Mais pourtant, la vraie découverte de ce voyage-éclair c’est CosmoCaixa, au pied du Tibidabo. Un musée de la science tout ce qu’il y a de récent et de pas chiant, ce qui est un exploit pour ce genre de truc.
Même les enfants des agrégées de lettres s’y amusent, c’est vous dire que l’on s’y émerveille et que l’on s’y instruit (en bonus).

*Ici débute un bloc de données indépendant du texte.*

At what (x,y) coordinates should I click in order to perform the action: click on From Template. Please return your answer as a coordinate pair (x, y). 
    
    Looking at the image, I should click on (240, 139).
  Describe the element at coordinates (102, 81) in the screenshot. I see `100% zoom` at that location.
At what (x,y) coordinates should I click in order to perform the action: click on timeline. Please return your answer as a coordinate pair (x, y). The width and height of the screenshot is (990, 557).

Les bébés de 2 ans, que laissent indifférents le fonctionnement du pendule de Foucault, adoreront faire tourner les tabourets métalliques.
Quant aux esthètes raffinés sexagénaires qui connaissent déjà le mouvement des marées reconstitué en labo, les plus blasés s’extasieront sur la grandiose installation du mur géologique, beau comme un tableau de Tapiès géant ou sur les moiteurs de la forêt amazonienne reconstituée avec anaconda en live.
Vous autres, Animuliens pur jus, vous y découvrirez une collection d’insectes emprisonnés dans l’ambre de leur vivant d’avant le déluge, des objets improbables genre ready-made bio, des agrégats géologiques mystérieux comme des sculptures médiumniques.
C’est que cette réalisation muséale d’avant-garde parvient à nous convaincre des tendances artistiques de la nature. Et de cela il faut lui dire : gracias.